At its annual meeting earlier this month, the World Economic Forum emphasized its view that voluntary initiatives are not enough to substantially reduce plastic pollution, instead backing the development of a global Plastics Treaty and encouraging businesses to unite in favour of the cause.
According to OECD, plastic production and waste more than doubled between 2000 and 2019, yet only 9% of plastic is ever recycled. Furthermore, it is predicted that plastic waste will almost triple by 2060, with around half ending up in landfill and less than a fifth being recycled.
Greenhouse gas emissions from plastics could also rise by 63% by 2040, which would go against the targets of the Paris Climate Agreement.
With packaging said to represent around one-third of plastics use across the world, the Forum has entered initiatives such as the Ellen MacArthur Foundation and United Nations Environment Programme Global Commitment. Its business signatories have apparently outperformed other industry players in cutting down on plastic waste – yet only 20% of the industry is currently participating, reducing the scale of its impact.
However, the World Economic Forum argues that voluntary action is not enough to overcome plastic pollution and actually diminishes competitiveness, thus distorting the market. Instead, the organization advocates for ‘ambitious, coordinated policy measures across the full plastic life cycle’; this includes further intervention in all areas of a plastic’s life cycle, not just downstream waste management – and, crucially, stronger and harmonized regulations.
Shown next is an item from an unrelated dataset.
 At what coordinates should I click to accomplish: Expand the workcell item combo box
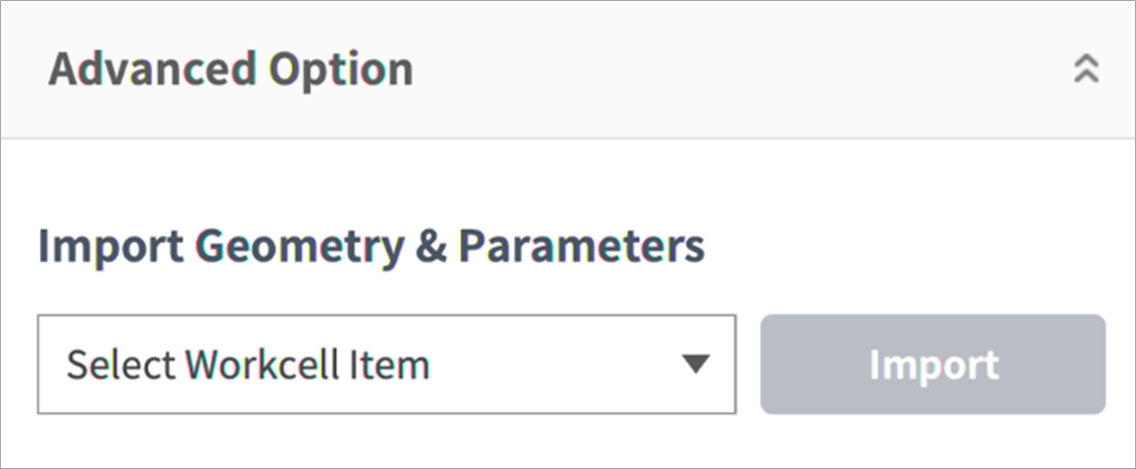(386, 364)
To avoid a patchwork of nation-specific rules, the Forum pushes for a legally binding treaty that would create a level playing field for the global economy. It highlights the foundation of a Business Coalition for a Global Plastic Treaty, which is intended to reassure Member State negotiators that businesses and financial institutions support the creation of pollution-reducing legislation.
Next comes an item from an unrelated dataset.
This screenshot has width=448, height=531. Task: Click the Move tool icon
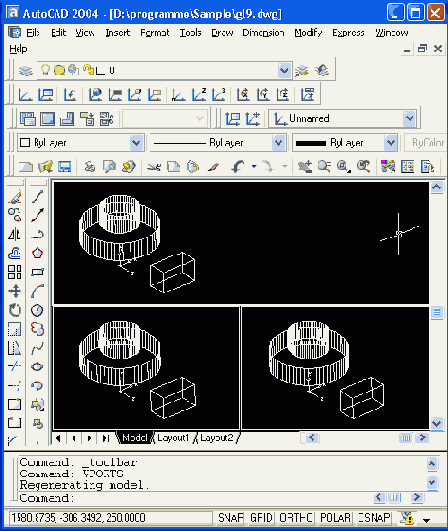[15, 291]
The legal framework should be clear and consistent about the actions companies must take, says the Forum – allowing for short-term focus and long-term investment, with everyone held to the same standards in their pursuit of reduced plastics. It encourages business and organizations with similar views to join the Business Coalition in a bid to send a stronger message in favour of new rules.
Following the last round of treaty negotiations for a Global Plastics Treaty, the World Economic Forum expressed its disappointment that a series of alternative text proposals that limited the treaty’s focus to downstream waste management measures rather than addressing the whole plastics life cycle. It also failed to reach an agreement on intersessional work, which is feared to stall the negotiating process.
The organization recommends that Member States carry out informal consultations prior to the next round of negotiations at INC-4 in April.
The Ellen MacArthur Foundation spoke out about its own opinions on the Global Plastics Treaty in the aftermath of INC-2 in Paris. It also called for legally binding rules and recommended that policymakers factor in the reduction, redesign, and reuse of plastic materials when drafting legislation.
After INC-3 in Nairobi, Packaging Europe spoke to Willemijn Peeters, CEO and founder of circular plastics agency Searious Business, about her views on the negotiations. She felt that some participants were creating deliberate delays around important decisions and raised similar concerns around disagreement surrounding intersessional work.
Also at the World Economic Forum’s annual meeting, Hydro joined the First Movers Coalition’s “green” supplier database for the decarbonization of heavy-emitting sectors, and the First Suppliers Hub – a tool designed to help companies action their climate commitments – was launched.